The white flesh inside the seed was about 6mm thick on the sides. It was sweet and nutty flavoured to eat and highly nutritious like the outer flesh. Drinking the milk of too many of the nuts would get you drunk very quickly if your magic didn’t dispel the effects.

The defleshed nuts could be stored for many years as long as the eyes remained intact, and they were kept in a cool, dry place. However, the milk did become very potent if left for too many years.

The stringy yellow-orange flesh that covered the nut was on average no more than 2cm thick, and a thin green and orange skin covered it. The orange flesh had a soft citrus flavour that was very refreshing.

If you stripped the flesh from the skin and then left it to dry in thin strips, it made an excellent travel food, as did the meat of the inner nut. Dried, the flesh could sustain a person for many hours of hard walking.

While the inner and outer flesh could be eaten fresh in small quantities, i.e. not more than one or two fruits in a day, it was best to cook the flesh if you didn’t dry it; unless you were looking for a laxative!

The orange flesh tended to take on the flavour of any meat, strong vegetable or flavouring that was also in the pot. The nutmeat provided a lot of the protein, oils, vitamins and minerals that the local races required for sustenance.

Ricky liked to strip the fruit from the nuts and hang the thin strips of flesh on his drying racks for several weeks. He was happy to go sit on his favourite branch, suck on his beer and watch for travellers as the sunset. He would crack out the inner meat later once he went inside his tree home.

It wasn’t a bad way to live.


Ricky was looking to the north-west when he noticed his visitors.

He was rather surprised, as it was extremely late in the season for travellers to be up here. He’d not had a visitor for over a week and wasn’t expecting any for at least another nine weeks, as the snow season had already started, and he knew several passes were already blocked.

The people of the island used the roundabout roads when they provided the shortest traversable distances between the coastal cities and particularly between the dales. The cities that were closer together relied more on their ports and the coastal roads for visitors and commerce.

Ricky climbed higher and to the north to find a better branch. Once happy, he focused his long-eye along the road coming up the north-west slope from Amethyst Dale. This road was one of the least travelled by wagon trains as it crossed several deep valleys, and the final slope up to him was very steep for several klicks.

He had been meaning to smooth the two northern roads out more but hadn’t quite gotten around to doing it. The northern roads weren’t as kind to lankys pulling heavy wagons, as the other byways.

The rulers of these provinces didn’t spend the money to maintain the road from their end. They weren’t really popular with Ricky either, so he wasn’t as quick to help them out.

Ricky noticed that the caravan had an ornate carriage in the lead and four lumbering wagons followed it.

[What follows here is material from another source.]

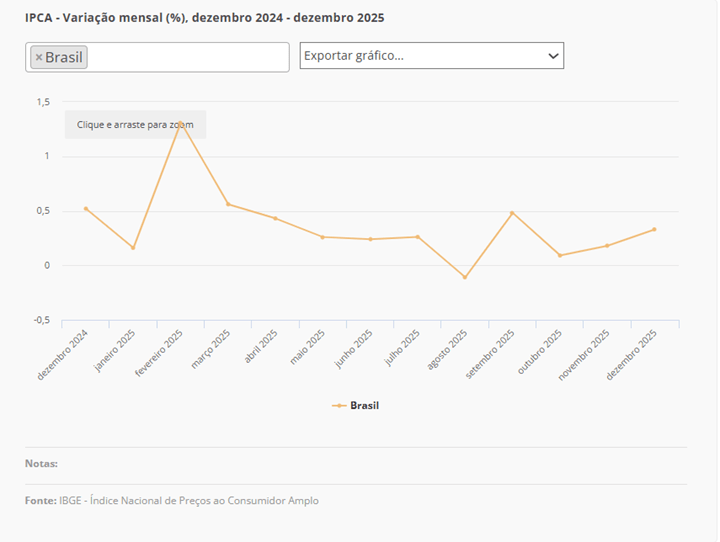
Task: Click the setembro 2025 data point
Action: [512, 213]
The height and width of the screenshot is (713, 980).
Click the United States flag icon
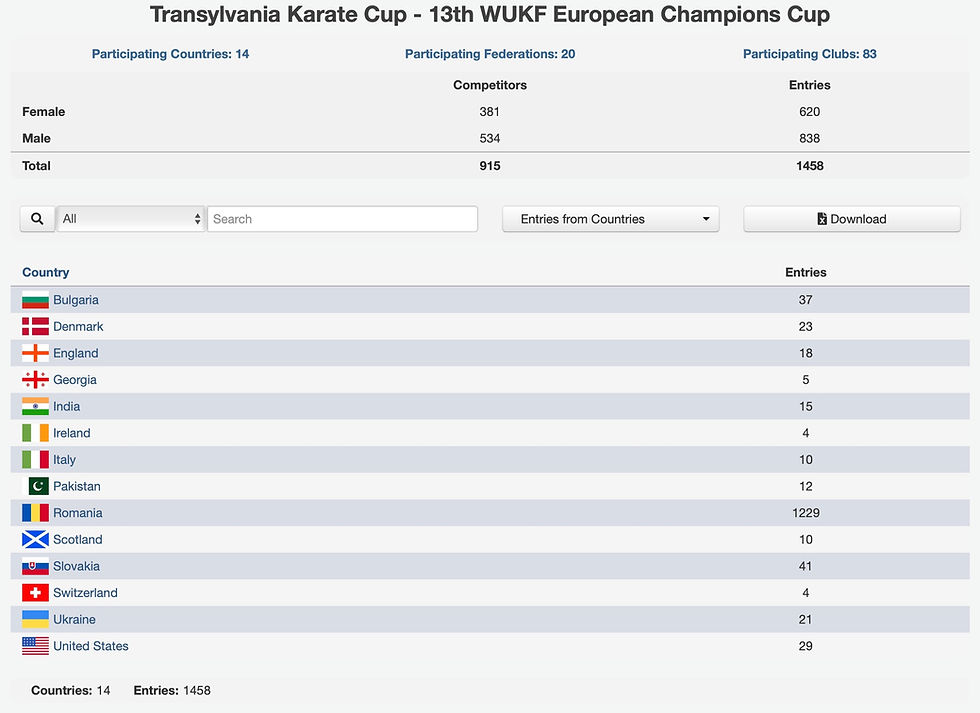click(35, 646)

It wasn’t close enough to see a crest on the carriage, but he knew the design and only the very rich owned such a carriage.

The first two wagons were covered with a hooped canvas. They suggested to him that the servants and the luggage were in them. The other two wagons each had metre-high sides, and they were covered with a stretched flat canvas that was well tied down.

Ricky counted off six outriders. Using his long-eye, he studied them. He determined they were of the Burgis race or at least they were Burgis-Pix crossbreeds, going by their heights and bulk, even though in winter garb. He judged that most of them were around 155cm tall.

This made sense to Ricky since it was mostly the Burgis people who like to hire out as mercenaries and guards. Their dress and their steeds, a lanky with longer legs called a pelly, also indicated they were comfortable with the job they were doing.